Moreover, congressional legislation cannot remove/overturn a Supreme Court pronouncement on constitutionality. Accordingly, under current precedent, the exclusion order of which Korematsu was convicted of violating, and the curfew which Hirabayashi and Yasui violated, are constitutional.

Why is this important? In 1950, not long after the fall of China to communism, Congress passed the McCarran Internal Security Act (repealed in the early ’80s), which authorized the attorney general to detain anyone if he believed there was “reasonable ground” to believe that that person was engaged in espionage or sabotage. The Act was, of course, directed at Communists; and it authorized their internment during a “national emergency.”  Note that this language closely tracks that of the Supreme Court’s Japanese American internment cases.

Finally, since the relocation derived from an Executive Order, ratified by act of Congress, nothing exists to prevent a future President from reissuing a similar Executive Order.

“Korematsu remains on the pages of our legal and political history.
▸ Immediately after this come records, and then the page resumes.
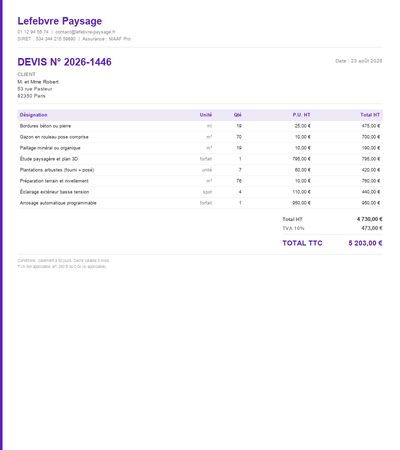This screenshot has width=400, height=450.
Task: Click the client name M. et Mme Robert
Action: tap(38, 82)
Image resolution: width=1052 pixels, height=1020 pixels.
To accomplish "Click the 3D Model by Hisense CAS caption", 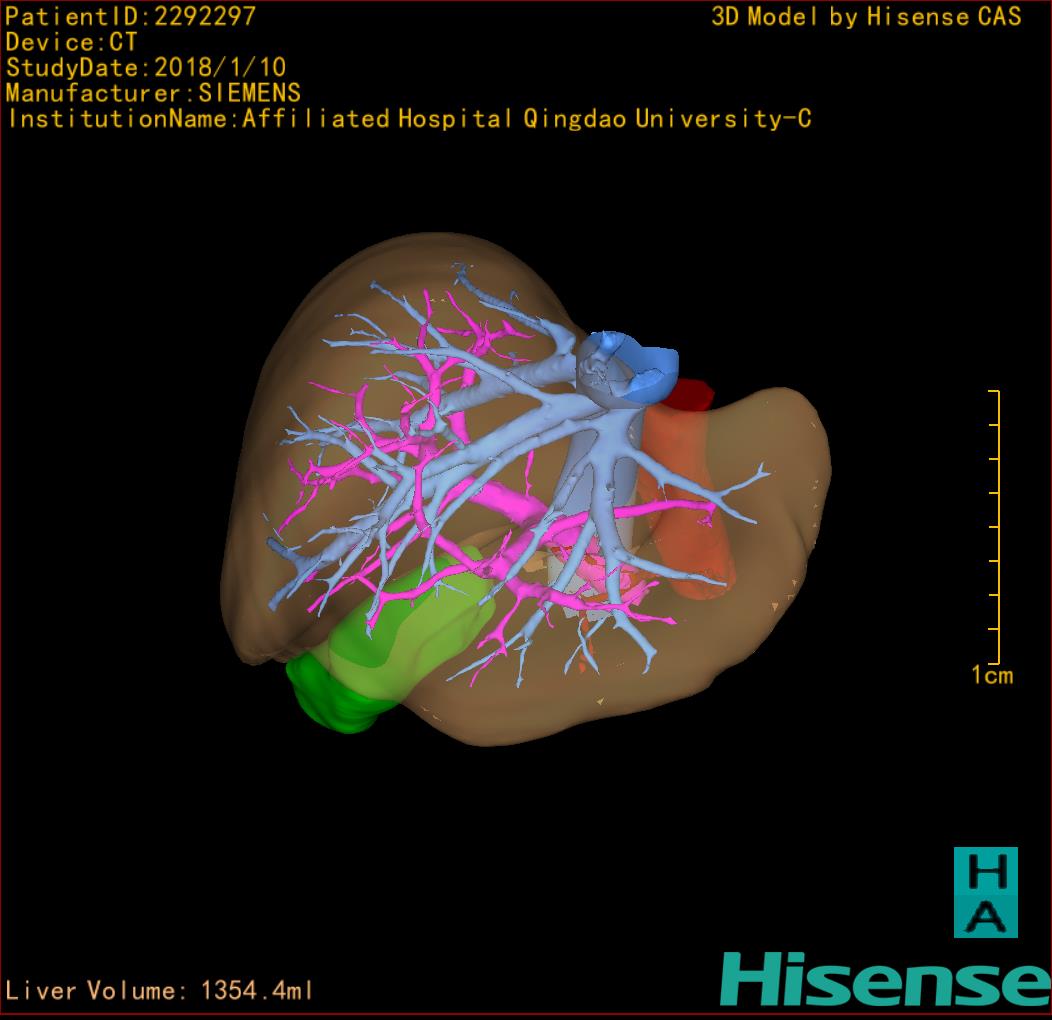I will click(x=866, y=16).
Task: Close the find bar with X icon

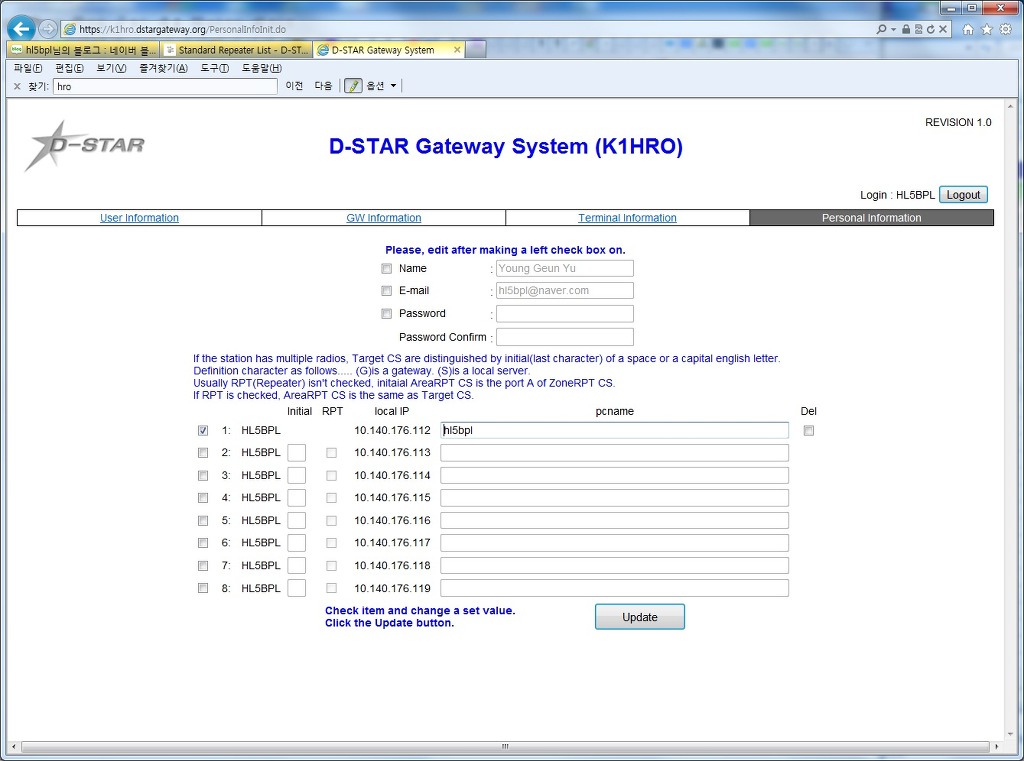Action: 17,86
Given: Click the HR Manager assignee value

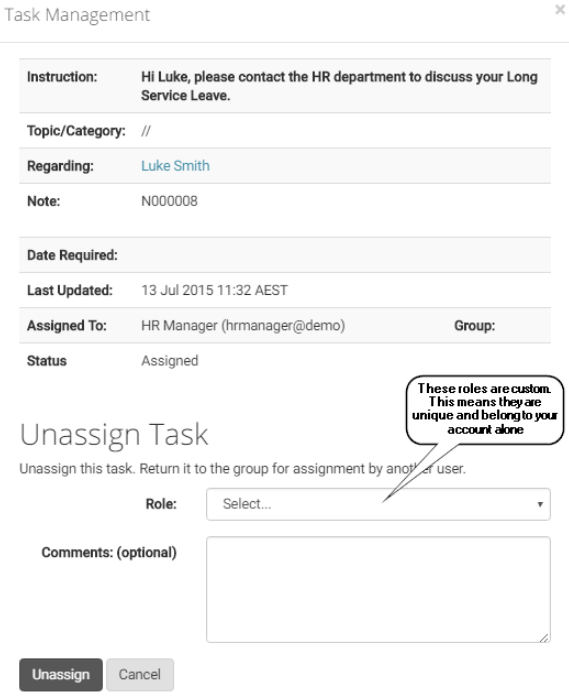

As a legal precedent it is now recognized as having very limited application. As historical precedent, it stands as a constant caution that in times of war or declared military necessity our institutions must be vigilant in protecting constitutional guarantees.  It stands as a caution that in time of distress the shield of military necessity and national security must not be used to protect governmental actions from close scrutiny and accountability.  It stands as a caution that in times of international hostility and antagonisms our institutions, legislative, executive and judicial, must be prepared to exercise their authority to protect all citizens from the petty fears and prejudices that are so easily aroused.”  Korematsu v. United States, 584 F.Supp. 1406 (N.D. Cal. 1984).